• THE PROBLEM:
Every line below that carries the word "account" needs to be copied.

• DATA:
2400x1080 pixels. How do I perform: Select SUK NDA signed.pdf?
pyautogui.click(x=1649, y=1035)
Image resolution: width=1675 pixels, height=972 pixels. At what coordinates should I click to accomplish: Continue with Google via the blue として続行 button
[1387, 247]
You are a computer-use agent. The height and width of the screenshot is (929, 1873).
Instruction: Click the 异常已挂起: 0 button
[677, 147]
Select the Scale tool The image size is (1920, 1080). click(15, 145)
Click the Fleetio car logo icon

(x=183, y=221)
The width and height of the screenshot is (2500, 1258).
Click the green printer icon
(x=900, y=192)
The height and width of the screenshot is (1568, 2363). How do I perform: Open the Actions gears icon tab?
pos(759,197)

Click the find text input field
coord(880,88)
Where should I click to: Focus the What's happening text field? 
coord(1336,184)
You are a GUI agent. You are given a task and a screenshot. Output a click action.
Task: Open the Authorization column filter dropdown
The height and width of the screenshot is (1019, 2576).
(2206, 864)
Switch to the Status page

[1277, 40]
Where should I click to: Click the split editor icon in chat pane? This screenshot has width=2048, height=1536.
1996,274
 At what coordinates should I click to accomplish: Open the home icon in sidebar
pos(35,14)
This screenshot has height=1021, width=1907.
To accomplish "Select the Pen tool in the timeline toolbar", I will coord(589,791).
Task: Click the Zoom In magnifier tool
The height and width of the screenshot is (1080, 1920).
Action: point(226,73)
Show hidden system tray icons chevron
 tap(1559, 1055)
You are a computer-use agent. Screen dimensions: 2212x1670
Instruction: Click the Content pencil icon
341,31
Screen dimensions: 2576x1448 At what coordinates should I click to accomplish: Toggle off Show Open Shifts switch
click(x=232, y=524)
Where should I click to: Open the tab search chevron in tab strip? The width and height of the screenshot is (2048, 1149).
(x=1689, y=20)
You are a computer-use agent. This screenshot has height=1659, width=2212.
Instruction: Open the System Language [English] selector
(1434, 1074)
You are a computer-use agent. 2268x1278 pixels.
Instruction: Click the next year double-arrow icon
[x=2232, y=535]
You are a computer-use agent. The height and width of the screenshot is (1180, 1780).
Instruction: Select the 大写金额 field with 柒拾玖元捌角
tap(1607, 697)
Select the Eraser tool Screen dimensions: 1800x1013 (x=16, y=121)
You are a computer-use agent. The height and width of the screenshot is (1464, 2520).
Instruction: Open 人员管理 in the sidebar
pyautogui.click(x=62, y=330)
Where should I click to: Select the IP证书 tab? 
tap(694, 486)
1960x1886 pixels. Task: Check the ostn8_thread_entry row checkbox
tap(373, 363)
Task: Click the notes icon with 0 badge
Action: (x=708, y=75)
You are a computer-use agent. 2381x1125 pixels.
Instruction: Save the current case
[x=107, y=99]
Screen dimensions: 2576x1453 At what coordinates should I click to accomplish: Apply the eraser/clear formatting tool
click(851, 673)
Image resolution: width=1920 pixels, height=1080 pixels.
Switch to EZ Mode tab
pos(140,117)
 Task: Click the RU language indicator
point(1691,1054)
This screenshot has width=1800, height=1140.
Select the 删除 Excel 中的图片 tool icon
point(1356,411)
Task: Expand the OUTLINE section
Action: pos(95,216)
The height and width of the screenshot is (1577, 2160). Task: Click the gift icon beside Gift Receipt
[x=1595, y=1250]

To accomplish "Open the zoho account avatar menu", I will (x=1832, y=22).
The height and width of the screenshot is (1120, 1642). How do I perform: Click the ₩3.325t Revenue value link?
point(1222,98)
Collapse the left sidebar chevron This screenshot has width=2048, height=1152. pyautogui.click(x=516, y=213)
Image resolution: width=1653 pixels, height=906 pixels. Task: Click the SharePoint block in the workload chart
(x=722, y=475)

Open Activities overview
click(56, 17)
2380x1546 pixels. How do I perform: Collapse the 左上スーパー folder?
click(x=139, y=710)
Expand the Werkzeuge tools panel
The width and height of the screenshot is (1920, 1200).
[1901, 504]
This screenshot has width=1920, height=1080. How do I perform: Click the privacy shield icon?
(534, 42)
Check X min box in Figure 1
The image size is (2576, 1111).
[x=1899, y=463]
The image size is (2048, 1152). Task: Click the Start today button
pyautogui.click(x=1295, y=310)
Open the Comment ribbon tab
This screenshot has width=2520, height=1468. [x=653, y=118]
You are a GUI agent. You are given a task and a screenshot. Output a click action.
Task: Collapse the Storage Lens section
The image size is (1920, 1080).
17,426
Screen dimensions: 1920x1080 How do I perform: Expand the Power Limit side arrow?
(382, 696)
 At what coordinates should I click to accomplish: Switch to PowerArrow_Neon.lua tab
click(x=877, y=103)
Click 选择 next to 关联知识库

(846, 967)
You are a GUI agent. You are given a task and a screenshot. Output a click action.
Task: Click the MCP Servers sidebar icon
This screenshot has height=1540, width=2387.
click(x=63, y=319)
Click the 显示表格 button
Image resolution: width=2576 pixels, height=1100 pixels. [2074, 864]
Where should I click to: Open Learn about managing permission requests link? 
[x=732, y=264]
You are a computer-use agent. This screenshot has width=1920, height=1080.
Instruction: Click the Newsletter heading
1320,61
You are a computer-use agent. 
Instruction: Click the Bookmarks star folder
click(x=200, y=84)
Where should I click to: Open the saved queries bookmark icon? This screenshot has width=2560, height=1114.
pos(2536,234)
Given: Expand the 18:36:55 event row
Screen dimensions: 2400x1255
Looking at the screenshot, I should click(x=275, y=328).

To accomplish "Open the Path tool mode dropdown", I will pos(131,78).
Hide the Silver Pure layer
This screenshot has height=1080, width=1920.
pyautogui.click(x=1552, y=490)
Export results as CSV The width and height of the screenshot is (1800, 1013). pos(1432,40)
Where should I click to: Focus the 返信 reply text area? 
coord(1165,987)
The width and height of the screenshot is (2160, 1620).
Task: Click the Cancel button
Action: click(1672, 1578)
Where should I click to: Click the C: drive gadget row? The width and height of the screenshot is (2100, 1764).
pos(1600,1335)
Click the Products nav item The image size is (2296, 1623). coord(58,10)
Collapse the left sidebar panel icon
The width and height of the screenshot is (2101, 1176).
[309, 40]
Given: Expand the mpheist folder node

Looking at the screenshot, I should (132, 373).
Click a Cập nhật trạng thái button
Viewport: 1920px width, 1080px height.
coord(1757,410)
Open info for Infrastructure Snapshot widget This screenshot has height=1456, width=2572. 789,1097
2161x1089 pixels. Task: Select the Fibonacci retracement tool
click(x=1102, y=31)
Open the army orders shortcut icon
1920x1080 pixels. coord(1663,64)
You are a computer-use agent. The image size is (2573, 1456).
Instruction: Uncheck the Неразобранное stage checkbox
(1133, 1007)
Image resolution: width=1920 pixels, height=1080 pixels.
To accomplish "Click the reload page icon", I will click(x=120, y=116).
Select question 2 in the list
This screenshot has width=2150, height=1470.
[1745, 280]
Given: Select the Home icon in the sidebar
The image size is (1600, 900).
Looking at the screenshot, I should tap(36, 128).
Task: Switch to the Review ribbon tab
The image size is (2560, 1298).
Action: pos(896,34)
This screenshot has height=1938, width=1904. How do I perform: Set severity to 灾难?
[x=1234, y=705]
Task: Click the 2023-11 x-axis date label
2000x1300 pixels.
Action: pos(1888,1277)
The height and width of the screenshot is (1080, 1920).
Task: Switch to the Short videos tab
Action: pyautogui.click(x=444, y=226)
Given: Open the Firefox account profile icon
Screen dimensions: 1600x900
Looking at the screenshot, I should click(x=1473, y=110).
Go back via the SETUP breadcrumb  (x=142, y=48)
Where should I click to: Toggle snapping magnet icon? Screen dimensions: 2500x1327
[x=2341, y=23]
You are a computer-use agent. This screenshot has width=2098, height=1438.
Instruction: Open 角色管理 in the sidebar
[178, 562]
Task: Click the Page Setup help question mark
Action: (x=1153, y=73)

• TASK RESULT:
To accomplish "Open the zoho account avatar menu", I will (x=1832, y=22).
Given: Open the Firefox account profile icon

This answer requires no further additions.